Today marks the 2 year anniversary of my mom's death. Weird, feels longer than that. I guess, because of our rough relationship, it has been longer.
Grief and Healing aren't linear. They are a spiral, a tangle, a mess of emotions and memories. Sometimes I'm fine, sometimes I'm not, sometimes I'm at peace. Sometimes I'm mad, sometimes I'm understanding.
Over the last few weeks I've allowed myself to be angry. I've explored that anger a little bit.
I've allowed myself to be numb, too. I've allowed that numb to make me rest. A grey bubble of protection.
Silence. I've allowed myself to be cradled by the silence.
Hagalaz.
Thurisaz.
Protective shelters from the storm.
Not a bad storm. Just a storm. Neutral energies. Increase of spirit activities. Anticipation. Fears. Expectations.
Just storms moving through.
Isaz. Stop. Take shelter. Rest. Slow thaw.
Wondering if I should light a candle on the Ancestral Altar today? For her? For them? For myself? Light a candle for obligation or want? For need? What is the purpose for the candle? For a mother banned from her savage daughter's home? An unwanted daughter at that.

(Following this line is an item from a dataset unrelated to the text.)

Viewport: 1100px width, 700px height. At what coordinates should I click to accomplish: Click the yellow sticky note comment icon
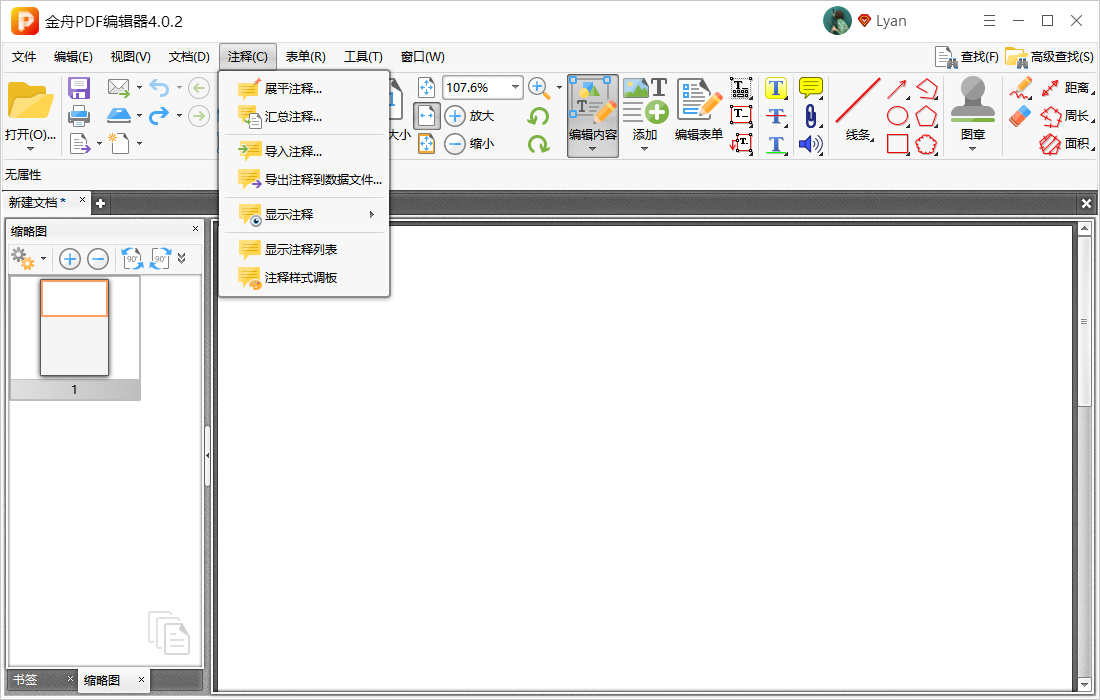[x=811, y=88]
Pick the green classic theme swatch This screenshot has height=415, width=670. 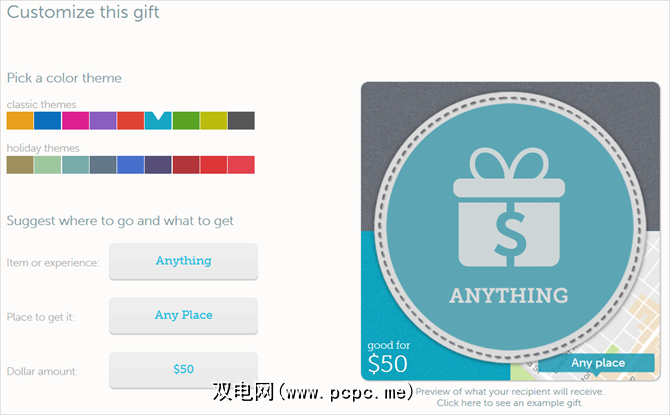(x=186, y=121)
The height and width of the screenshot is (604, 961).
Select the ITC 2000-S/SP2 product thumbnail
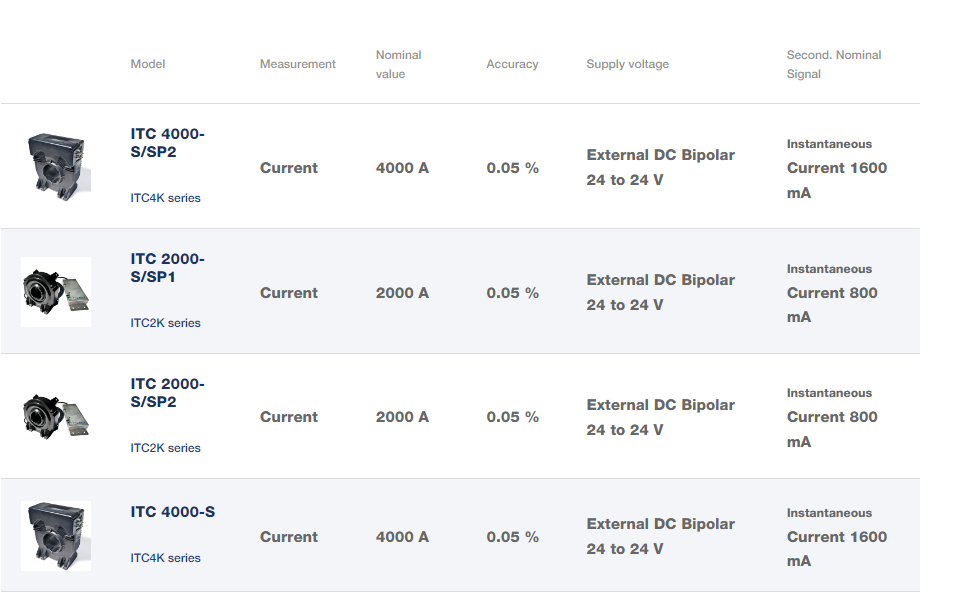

A candle for tradition? It's just the thing to do for deaths and deathdays. Cultural norms.
What's the symbolism? Light for whom?
Is she deserving of a candle? Am I?
A healing candle for myself, then?
Perhaps no candles, no flames, other than the one that I light weekly for my Hearth Mothers and Spirits, and the one that I've lit as an ADF Hearth Keeper.
Perhaps I'll just pop a gummi and watch Sinners on repeat, as I've done nearly every day since July 5th. skipping it just before Smoke stabs the vampire Remmick--to watch my favorite part when Smoke kills a bunch of fragile fearful KKK losers.
Pop a gummi, watch Sinners, and maybe write my vampire fanfiction? No candles, no offerings, no divination. Just the Ice and the Shelters; allowing the numb and the dissociation.